WASHINGTON (REUTERS) - US President Donald Trump's re-election campaign launched a massive, multi-million dollar ad blitz against presumptive Democratic presidential nominee Joe Biden on Thursday (May 7), its biggest onslaught against Mr Biden since the coronavirus pandemic hit the United States.
With Mr Biden's campaign beginning its own offensive against Mr Trump - insisting November's election must be a referendum on the Republican president's handling of the coronavirus crisis - the Trump team has decided to turn its sights on Mr Biden's own record.
The president's campaign will spend at least US$10 million (S$14.13 million) on nationwide ads that will air on TV networks, broadcast outlets and online, according to an aide who spoke on the condition of anonymity.
The Trump campaign has decided that blaming China for the pandemic is one message that resonates with many voters, and it is using Mr Biden's own record on China as a way to attack him. The coronavirus outbreak began in the Chinese city of Wuhan.
In one ad, the Trump campaign accuses former vice-president Biden of opposing travel restrictions on foreign nationals coming from China that Mr Trump announced in January, saying that Mr Biden will not "stand up" to the country.
The Biden campaign denounced the message. Mr Andrew Bates, a Mr Biden spokesman, pointed out that Mr Trump had earlier praised China for its handling of the coronavirus outbreak in January and February and accused him of having "horrifically mismanaged the worst public health crisis in over 100 years."
Mr Biden's campaign spent millions on ads during the Democratic Party primary and is expected to spend more in the coming months, along with aligned political groups.
Some US$1.7 billion is expected to be spent on ads in the 2020 Trump-Biden race, according to Advertising Analytics and Cross Screen Media, two advertising companies.

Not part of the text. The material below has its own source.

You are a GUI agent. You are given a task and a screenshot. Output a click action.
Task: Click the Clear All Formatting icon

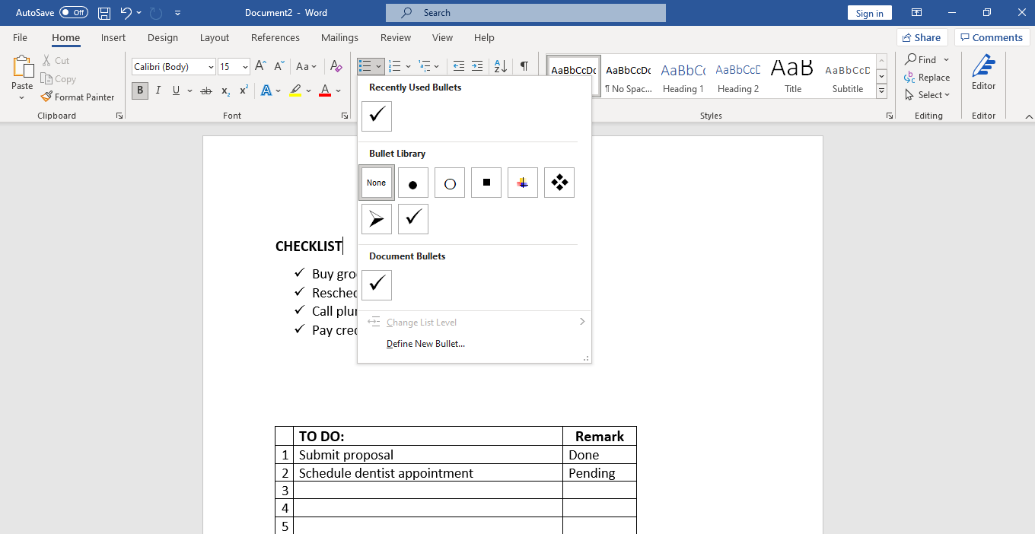pyautogui.click(x=336, y=66)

Since the pandemic struck the United States, over 70,000 Americans have died and over 30 million have filed for unemployment, the biggest and most rapid loss of jobs in US history.
Recent polls have shown a tight race between the two, despite the health and economic wreckage wrought by the pandemic.
In the latest Reuters/Ipsos poll conducted Monday and Tuesday, 45 per cent of Americans said Mr Trump would be better at creating jobs, compared with 32 per cent who thought Mr Biden would be better at it.
Overall, Mr Biden's recent lead over Mr Trump had essentially vanished, according to the poll.
Before the first ads began airing, Mr Trump's campaign manager Brad Parscale sent a tweet likening their re-election campaign to the "Death Star", a "Star Wars" reference to a space station that could destroy a planet.
The Biden campaign pointed out that the Death Star gets blown up at the end of the 1977 film, the original movie in the "Star Wars" franchise.